### Dataset entries

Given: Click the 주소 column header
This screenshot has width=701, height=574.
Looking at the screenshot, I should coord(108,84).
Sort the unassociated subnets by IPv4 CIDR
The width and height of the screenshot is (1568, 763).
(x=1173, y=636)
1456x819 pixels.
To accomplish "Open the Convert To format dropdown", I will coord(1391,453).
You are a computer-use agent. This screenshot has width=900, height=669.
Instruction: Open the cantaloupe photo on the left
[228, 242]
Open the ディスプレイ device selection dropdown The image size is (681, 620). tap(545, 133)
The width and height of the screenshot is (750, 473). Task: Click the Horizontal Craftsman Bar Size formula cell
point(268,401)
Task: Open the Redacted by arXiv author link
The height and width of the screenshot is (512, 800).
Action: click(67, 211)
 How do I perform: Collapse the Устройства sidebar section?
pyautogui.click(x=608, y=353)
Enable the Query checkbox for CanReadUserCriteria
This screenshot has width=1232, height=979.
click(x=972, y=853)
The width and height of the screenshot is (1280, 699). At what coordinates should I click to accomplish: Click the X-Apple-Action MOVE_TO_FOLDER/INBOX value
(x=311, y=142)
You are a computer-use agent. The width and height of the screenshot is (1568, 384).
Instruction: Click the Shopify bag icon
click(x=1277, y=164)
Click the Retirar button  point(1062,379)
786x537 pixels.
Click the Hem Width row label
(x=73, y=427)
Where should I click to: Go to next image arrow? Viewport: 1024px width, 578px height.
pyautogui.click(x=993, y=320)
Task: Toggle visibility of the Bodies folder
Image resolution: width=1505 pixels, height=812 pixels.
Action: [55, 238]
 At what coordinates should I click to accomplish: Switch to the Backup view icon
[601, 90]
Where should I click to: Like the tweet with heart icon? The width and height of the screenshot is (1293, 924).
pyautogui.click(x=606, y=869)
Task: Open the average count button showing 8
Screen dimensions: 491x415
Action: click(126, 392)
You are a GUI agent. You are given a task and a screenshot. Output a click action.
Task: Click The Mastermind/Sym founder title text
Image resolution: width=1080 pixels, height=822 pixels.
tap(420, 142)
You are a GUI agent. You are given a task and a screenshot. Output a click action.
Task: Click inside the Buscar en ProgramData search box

### What you will do
Only the lines from the top of the data through the line that contains "Task: Open the Redacted by arXiv author link" should be quoted, exactly as they stand.

### Answer section
Given: Click the 주소 column header
This screenshot has width=701, height=574.
Looking at the screenshot, I should coord(108,84).
Sort the unassociated subnets by IPv4 CIDR
The width and height of the screenshot is (1568, 763).
(x=1173, y=636)
1456x819 pixels.
To accomplish "Open the Convert To format dropdown", I will coord(1391,453).
You are a computer-use agent. This screenshot has width=900, height=669.
Instruction: Open the cantaloupe photo on the left
[228, 242]
Open the ディスプレイ device selection dropdown The image size is (681, 620). tap(545, 133)
The width and height of the screenshot is (750, 473). Task: Click the Horizontal Craftsman Bar Size formula cell
point(268,401)
Task: Open the Redacted by arXiv author link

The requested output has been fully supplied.